Treatment During Early HIV Infection

* The time from initial exposure to HIV until primary HIV infection (PHI) typically ranges from 2 to 4 weeks, although longer periods have been reported. During PHI, people often experience mild to severe flu-like symptoms that may include rash, fever, sore throat, muscle aches and swollen lymph glands. When present, these symptoms indicate the newly-infected individual is experiencing acute retroviral syndrome (ARS). Clinical illness usually lasts from 1 to 2 weeks. Not all newly-infected individuals experience ARS.

* Treatment during PHI can decrease HIV in the blood to undetectable levels. Successful regimens include AZT plus ddI, AZT plus 3TC and AZT plus 3TC plus indinavir; interestingly, the use of protease inhibitors is not always needed to reach undetectable HIV levels.

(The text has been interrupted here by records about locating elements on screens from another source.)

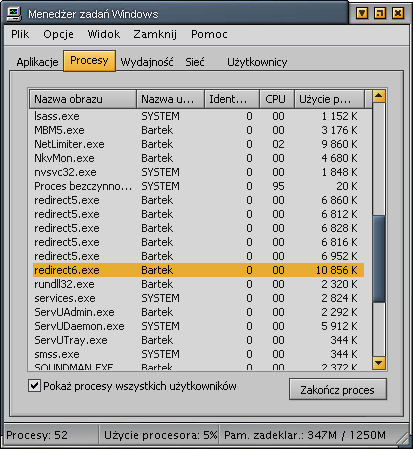
Task: Sort by the CPU column header
Action: tap(276, 99)
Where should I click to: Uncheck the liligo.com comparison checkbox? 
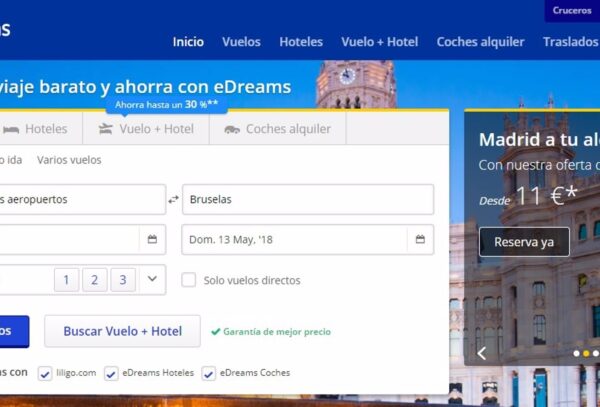pyautogui.click(x=45, y=374)
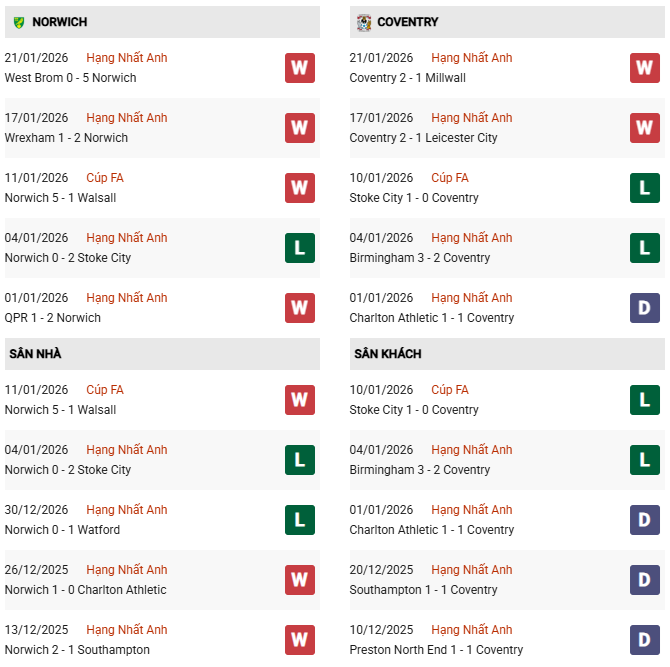Open the Norwich 0 - 1 Watford result
The height and width of the screenshot is (667, 670).
pyautogui.click(x=62, y=530)
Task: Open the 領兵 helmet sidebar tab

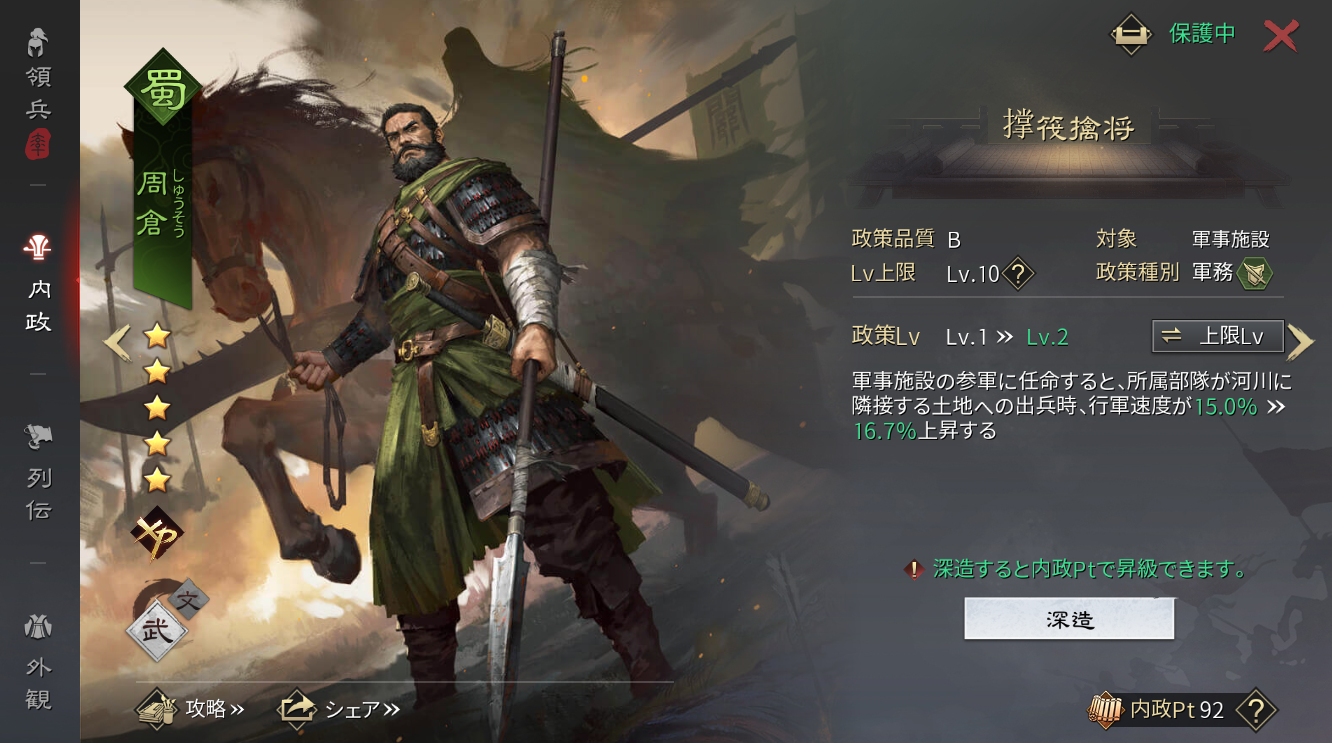Action: tap(38, 92)
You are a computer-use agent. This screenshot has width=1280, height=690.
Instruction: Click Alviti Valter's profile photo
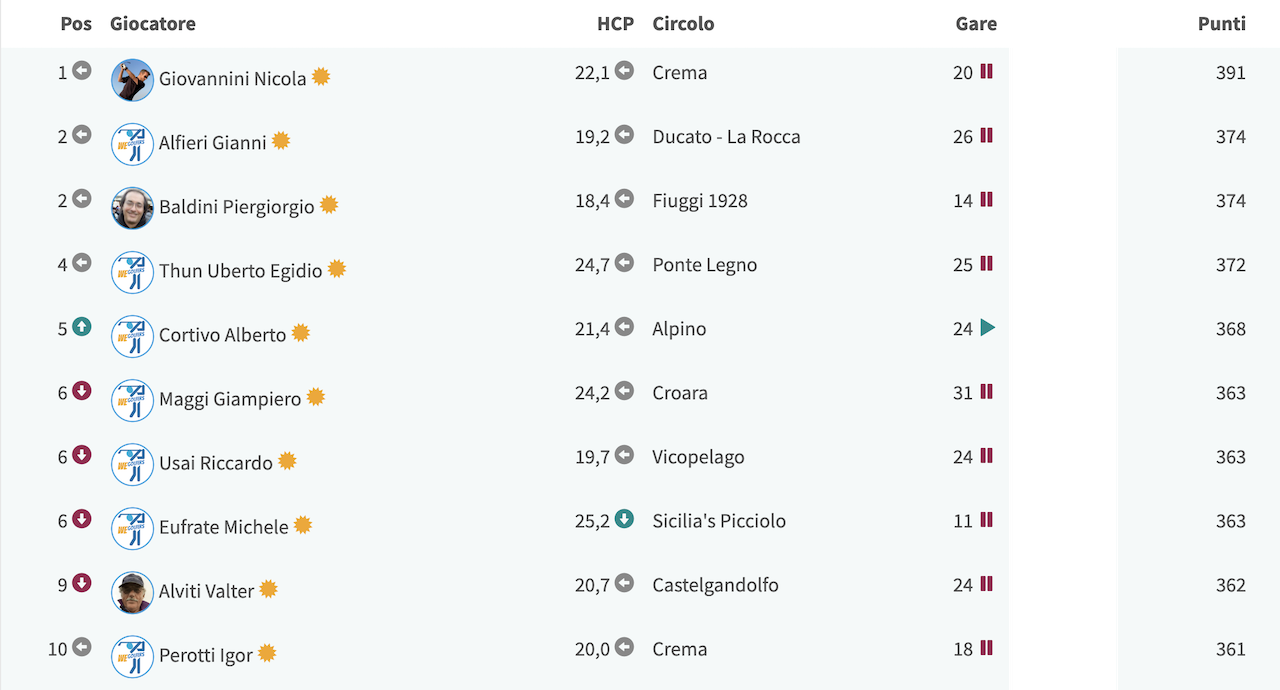tap(132, 592)
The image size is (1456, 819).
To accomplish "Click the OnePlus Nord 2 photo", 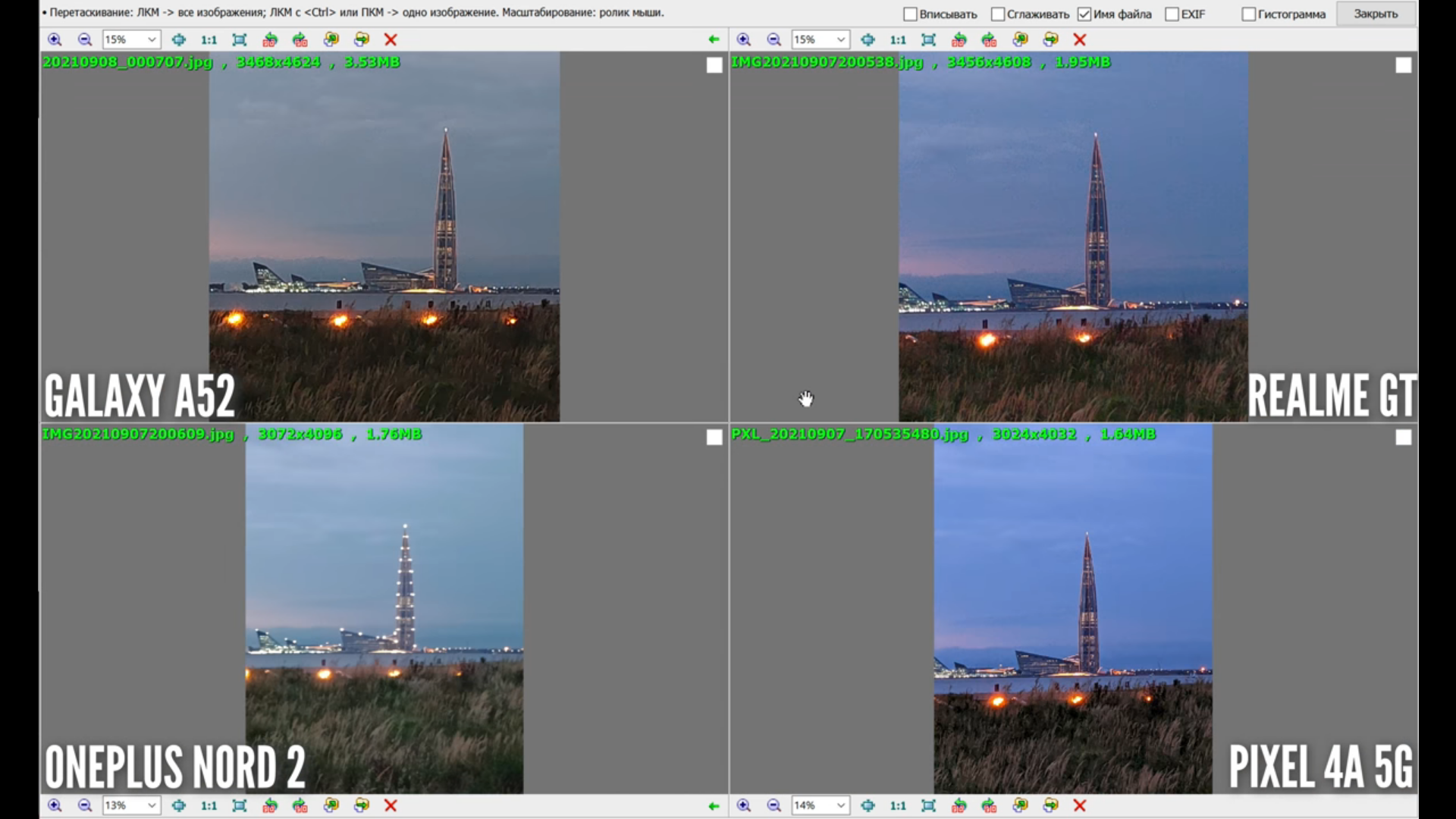I will pos(384,607).
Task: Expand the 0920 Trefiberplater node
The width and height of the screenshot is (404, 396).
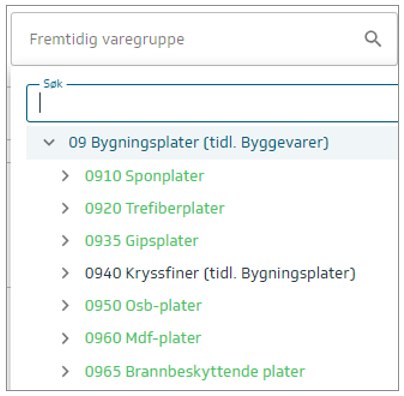Action: (65, 208)
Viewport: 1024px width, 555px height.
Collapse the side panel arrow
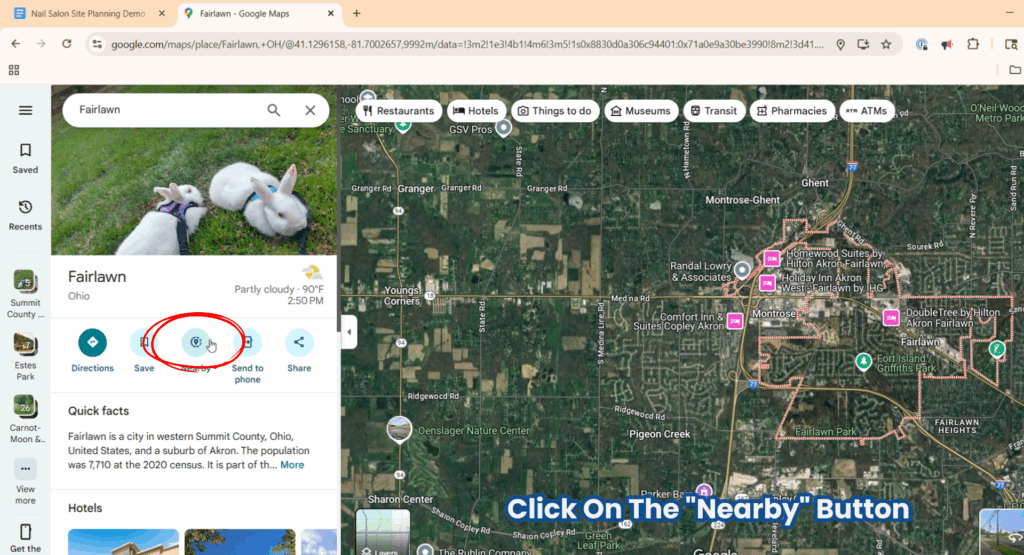click(349, 332)
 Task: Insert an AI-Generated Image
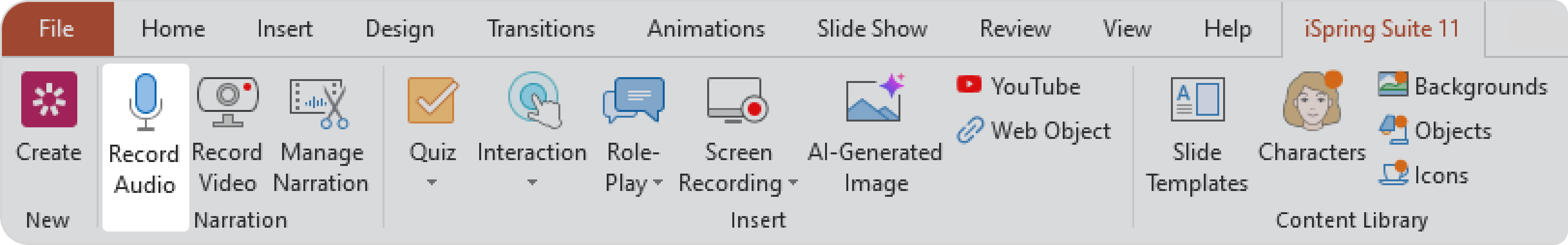coord(875,100)
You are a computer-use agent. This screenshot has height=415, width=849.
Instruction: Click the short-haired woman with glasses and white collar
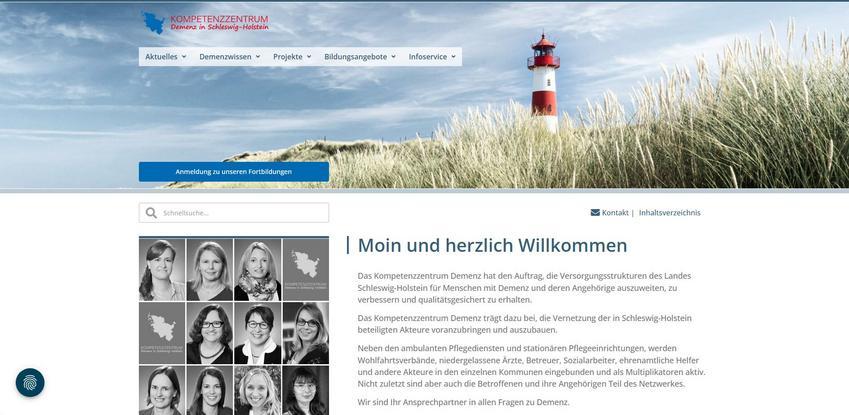(x=257, y=333)
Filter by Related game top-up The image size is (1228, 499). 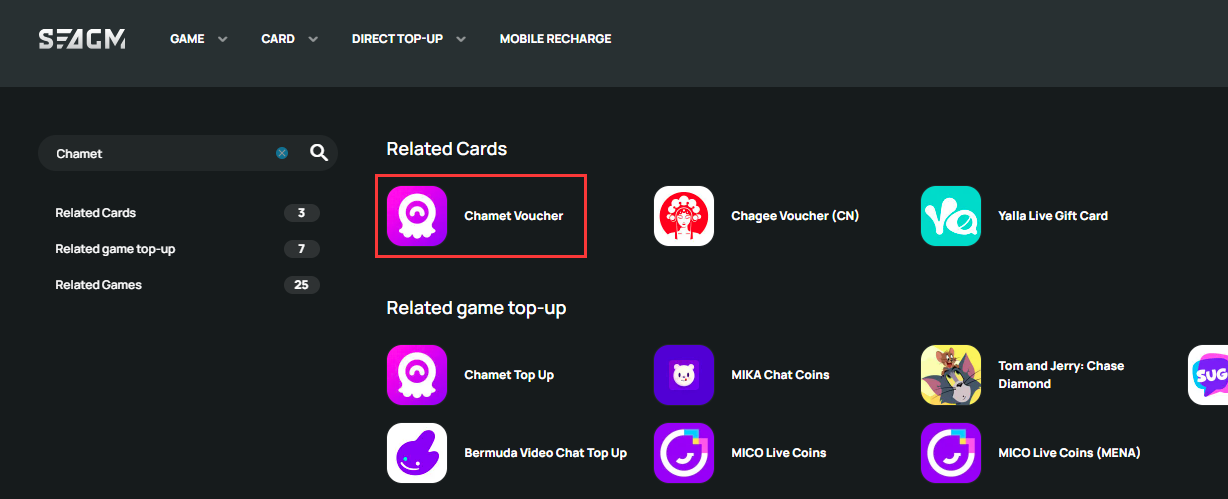click(x=187, y=249)
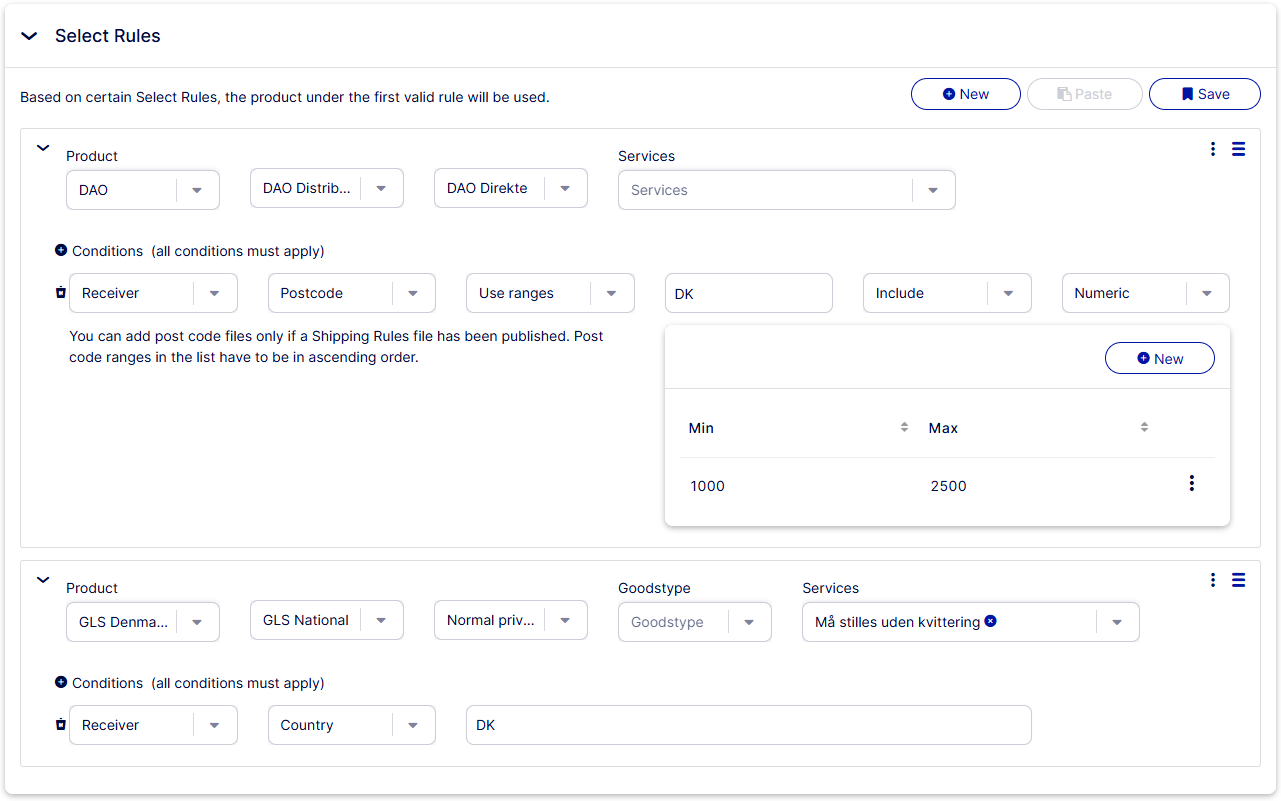Collapse the Select Rules section

click(29, 36)
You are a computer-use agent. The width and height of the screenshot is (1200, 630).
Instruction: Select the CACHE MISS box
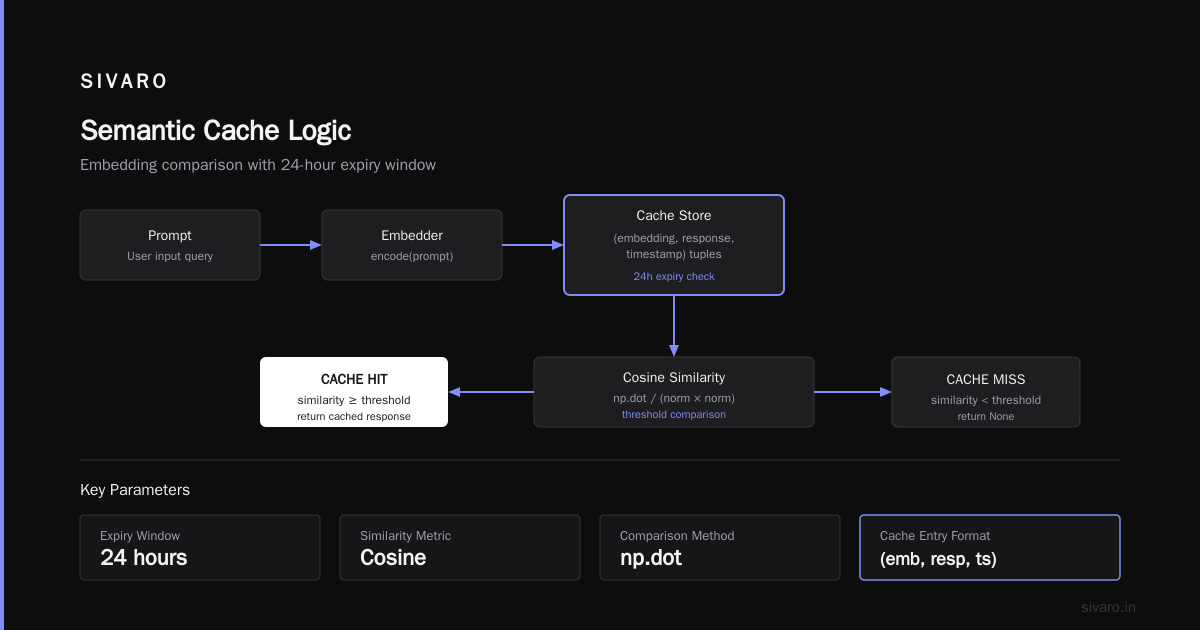[986, 392]
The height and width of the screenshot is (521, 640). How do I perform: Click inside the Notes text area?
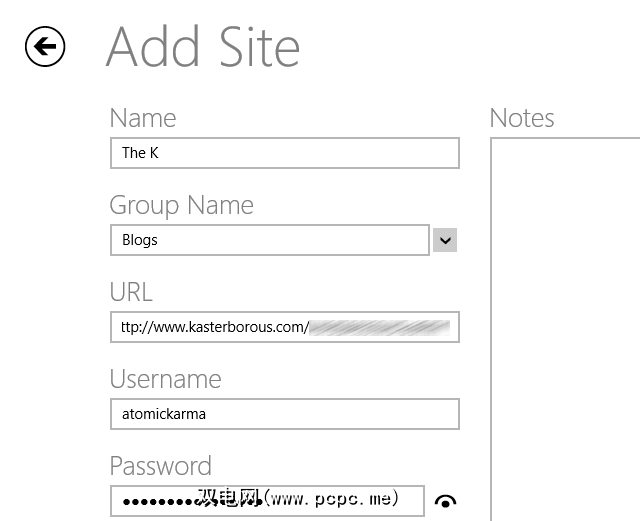point(565,320)
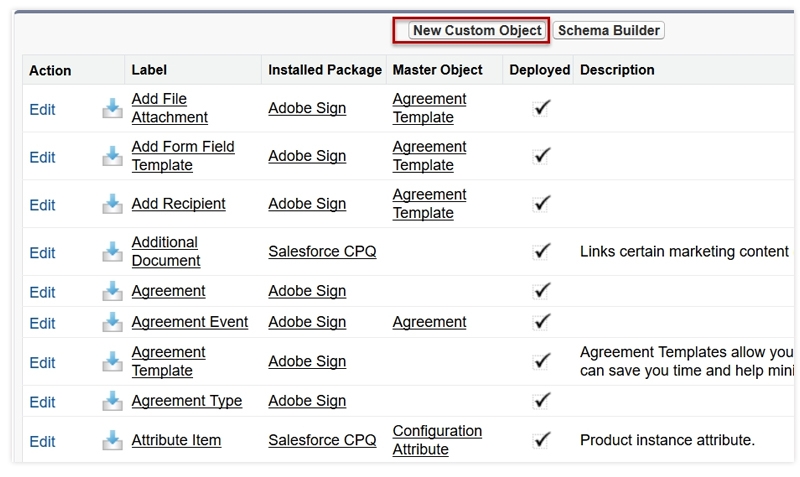Click the Label column header
Image resolution: width=800 pixels, height=477 pixels.
click(149, 70)
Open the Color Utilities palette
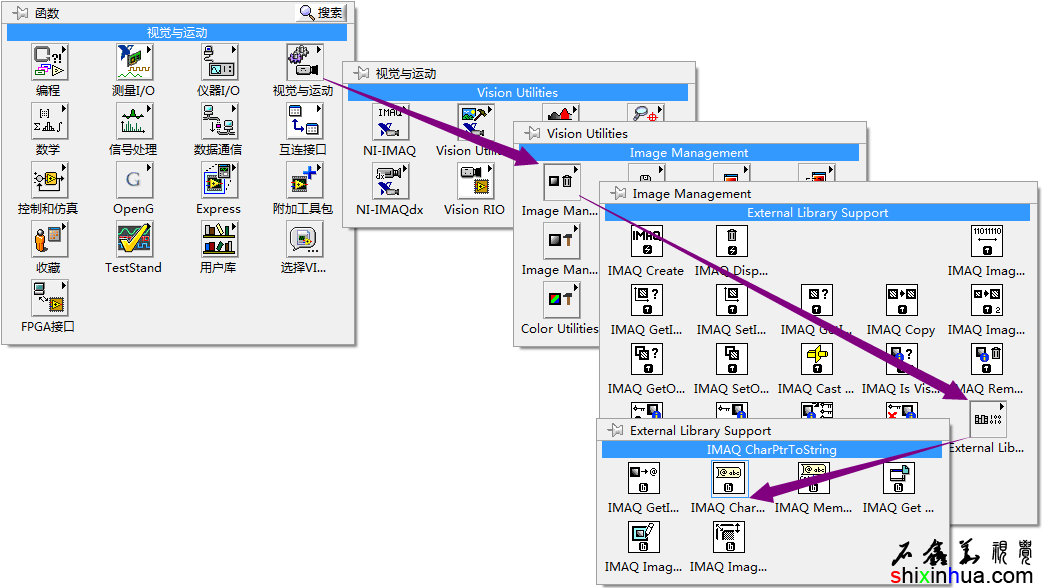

* Treatment of 2 infants (twins) with AZT plus ddI plus nevirapine for 11 months led to undetectable HIV levels, HIV negative blood cultures and negative antibody tests; however, the twins tested positive for HIV DNA using an experimental PCR test.

* Triple therapy with AZT plus 3TC plus ritonavir begun 65 days after PHI led to undetectable viral load after 12 weeks among 12 men (mean viral load of 91,389 copies/mL); in this ongoing study, new subjects are using indinavir rather than ritonavir.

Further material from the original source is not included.